When considering new methods of teaching or training, schools should “look at the data, not at the promises”, said Sergio Della Sala, professor of human cognitive neuroscience at the University of Edinburgh.

Professor Della Sala said that too many schools wasted their time and money on supposedly scientifically proven developments without examining evidence that they actually work. Schools should demand a reputable scientific study which had been peer-reviewed, he said.

“It is easy for a scientist like me to say `evidence’ and `data’. But then we have to apply this to everyday life in the classroom. What you should avoid is listening to people telling you what to do,” Professor Della Sala told his audience in Edinburgh last week.

It was widely assumed, for example, that some people were “verbalisers” and others “visualisers” when it came to how they learned, he told the annual conference of the Scottish Centre for Studies in School Administration. “There is no such thing,” he said. Money spent on establishing which category a child fell into had been shown to be “a wasteful use of limited resources”.

The Irlen method, in which children with reading difficulties are given coloured glasses to help with their reading, could also be found in use in many schools, despite no scientific evidence proving the effectiveness of the method, he said.

Research had now shown that there was no difference in the reading improvement of children using the glasses compared with those using transparent glasses, he said. “Yet those kids are wearing glasses in virtually every school in Scotland - there are little Elton Johns everywhere. Why do we ask people to wear them if they have no effect?”

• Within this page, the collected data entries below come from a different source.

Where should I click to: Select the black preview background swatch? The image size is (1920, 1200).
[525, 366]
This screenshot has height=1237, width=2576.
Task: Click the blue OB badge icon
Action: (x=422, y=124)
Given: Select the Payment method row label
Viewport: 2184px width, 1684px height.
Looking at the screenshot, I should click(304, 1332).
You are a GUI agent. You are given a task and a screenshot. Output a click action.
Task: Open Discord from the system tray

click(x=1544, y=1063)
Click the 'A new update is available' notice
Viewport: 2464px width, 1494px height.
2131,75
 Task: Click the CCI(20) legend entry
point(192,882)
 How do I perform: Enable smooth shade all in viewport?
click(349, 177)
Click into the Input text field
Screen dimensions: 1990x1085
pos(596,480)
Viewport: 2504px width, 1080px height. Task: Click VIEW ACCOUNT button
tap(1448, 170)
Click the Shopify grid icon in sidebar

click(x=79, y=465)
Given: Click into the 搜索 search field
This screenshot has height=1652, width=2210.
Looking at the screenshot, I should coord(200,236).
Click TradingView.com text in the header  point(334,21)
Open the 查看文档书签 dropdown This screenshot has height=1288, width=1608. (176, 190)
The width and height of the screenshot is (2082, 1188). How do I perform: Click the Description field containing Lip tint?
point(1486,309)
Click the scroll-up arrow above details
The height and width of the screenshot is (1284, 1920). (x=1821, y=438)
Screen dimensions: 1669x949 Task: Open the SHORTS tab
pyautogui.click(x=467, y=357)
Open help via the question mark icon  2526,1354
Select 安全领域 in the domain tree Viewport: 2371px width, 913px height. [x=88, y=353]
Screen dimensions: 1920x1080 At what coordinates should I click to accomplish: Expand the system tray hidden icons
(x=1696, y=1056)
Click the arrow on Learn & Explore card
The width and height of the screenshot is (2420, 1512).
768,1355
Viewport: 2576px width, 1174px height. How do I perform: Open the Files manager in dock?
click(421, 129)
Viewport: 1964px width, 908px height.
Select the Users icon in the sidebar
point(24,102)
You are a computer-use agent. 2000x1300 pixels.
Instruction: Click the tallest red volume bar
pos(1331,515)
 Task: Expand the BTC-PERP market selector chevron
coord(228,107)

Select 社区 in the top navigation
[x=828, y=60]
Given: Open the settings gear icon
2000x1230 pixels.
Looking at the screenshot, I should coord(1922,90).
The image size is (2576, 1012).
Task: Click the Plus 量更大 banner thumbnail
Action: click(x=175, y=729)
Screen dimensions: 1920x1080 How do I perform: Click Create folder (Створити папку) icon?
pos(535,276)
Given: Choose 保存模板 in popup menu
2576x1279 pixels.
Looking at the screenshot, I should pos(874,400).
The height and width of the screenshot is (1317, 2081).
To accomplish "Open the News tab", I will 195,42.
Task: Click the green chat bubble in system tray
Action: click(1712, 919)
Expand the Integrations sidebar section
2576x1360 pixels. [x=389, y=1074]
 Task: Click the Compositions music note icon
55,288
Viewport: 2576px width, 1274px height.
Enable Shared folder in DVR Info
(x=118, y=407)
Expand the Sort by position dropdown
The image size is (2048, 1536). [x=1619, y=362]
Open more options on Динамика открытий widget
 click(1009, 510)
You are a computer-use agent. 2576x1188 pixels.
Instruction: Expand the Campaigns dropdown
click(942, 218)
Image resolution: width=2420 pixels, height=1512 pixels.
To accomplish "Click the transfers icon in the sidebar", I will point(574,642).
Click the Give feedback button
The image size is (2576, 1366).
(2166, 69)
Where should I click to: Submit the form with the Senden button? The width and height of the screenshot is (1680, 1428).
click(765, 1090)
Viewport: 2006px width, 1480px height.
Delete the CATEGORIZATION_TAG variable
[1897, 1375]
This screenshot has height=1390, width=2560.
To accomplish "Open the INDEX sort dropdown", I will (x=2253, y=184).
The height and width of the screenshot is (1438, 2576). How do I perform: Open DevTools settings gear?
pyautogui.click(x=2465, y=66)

Professor Della Sala told the audience that he had seen an England-based provider of reflexology in schools on a website listing continuing professional development services and that one local authority in England had planned to spend pound;90,000 on this service. When he asked for data to back the provider’s claims, he was told that no data were available but that research was planned into the effectiveness of the service and assured that the provision “did not do any harm”.

“I disagree,” Professor Della Sala said. “Give me that money and I will buy thousands of computers for the school.” Testing something once it is in use is “not science” and yet “an awful lot of money” is spent on these methods, he added.

Neuro-myths were in part caused by “the idea that everyone should know everything”, which leads to “hypersimplistic statements,” he said. “Make sure whatever we do is built up by some form of evidence.”